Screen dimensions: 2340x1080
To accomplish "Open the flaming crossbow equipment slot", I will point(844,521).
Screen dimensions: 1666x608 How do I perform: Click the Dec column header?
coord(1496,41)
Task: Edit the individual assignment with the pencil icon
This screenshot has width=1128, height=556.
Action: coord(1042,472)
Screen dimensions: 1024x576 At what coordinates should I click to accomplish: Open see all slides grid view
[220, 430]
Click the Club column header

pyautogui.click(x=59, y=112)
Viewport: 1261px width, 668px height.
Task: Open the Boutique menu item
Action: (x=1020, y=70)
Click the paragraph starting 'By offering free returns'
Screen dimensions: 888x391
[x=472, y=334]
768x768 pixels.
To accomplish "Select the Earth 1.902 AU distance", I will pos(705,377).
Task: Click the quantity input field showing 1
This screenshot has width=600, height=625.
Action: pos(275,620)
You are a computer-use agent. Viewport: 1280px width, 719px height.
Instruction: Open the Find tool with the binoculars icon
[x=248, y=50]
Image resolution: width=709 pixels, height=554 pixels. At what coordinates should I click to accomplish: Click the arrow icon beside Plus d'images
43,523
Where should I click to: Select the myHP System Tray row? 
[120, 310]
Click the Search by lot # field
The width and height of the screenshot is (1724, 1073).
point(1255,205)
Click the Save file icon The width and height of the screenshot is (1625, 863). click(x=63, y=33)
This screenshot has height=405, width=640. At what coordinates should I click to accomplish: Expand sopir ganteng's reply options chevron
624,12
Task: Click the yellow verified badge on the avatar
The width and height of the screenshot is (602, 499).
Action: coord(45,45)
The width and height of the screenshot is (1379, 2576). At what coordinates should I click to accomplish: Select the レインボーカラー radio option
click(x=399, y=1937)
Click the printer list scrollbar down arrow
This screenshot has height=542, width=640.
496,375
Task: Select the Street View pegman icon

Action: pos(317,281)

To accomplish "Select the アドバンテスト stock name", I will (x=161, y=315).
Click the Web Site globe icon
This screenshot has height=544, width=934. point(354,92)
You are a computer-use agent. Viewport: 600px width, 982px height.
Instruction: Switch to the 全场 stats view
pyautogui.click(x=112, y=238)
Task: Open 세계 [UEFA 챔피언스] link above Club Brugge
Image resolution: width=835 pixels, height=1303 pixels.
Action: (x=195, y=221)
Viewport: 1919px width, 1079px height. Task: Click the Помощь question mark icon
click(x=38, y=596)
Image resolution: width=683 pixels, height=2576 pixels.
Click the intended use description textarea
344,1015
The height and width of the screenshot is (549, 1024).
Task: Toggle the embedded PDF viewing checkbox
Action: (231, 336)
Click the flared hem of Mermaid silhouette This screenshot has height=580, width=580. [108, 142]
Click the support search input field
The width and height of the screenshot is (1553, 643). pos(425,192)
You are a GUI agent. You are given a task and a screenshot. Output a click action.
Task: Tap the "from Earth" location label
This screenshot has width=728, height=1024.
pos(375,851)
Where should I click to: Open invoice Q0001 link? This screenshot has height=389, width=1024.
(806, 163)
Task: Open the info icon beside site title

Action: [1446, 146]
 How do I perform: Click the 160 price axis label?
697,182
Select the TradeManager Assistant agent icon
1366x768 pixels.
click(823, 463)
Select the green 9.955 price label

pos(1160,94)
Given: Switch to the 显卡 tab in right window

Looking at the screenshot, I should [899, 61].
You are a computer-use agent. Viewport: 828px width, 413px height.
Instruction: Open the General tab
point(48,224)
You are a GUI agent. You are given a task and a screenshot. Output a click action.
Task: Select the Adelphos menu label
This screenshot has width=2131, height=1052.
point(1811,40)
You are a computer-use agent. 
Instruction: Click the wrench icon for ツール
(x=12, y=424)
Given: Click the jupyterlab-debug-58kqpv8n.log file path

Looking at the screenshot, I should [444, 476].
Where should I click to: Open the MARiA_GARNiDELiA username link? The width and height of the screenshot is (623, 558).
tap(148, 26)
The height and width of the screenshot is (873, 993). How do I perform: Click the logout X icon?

**What the task asks:** Using the records above, copy all lines that include the word "computer".

**Result:**
You are a computer-use agent. Viewport: 1280px width, 719px height.
You are a computer-use agent. Viewport: 600px width, 982px height.
You are a computer-use agent. Viewport: 828px width, 413px height.
You are a computer-use agent. 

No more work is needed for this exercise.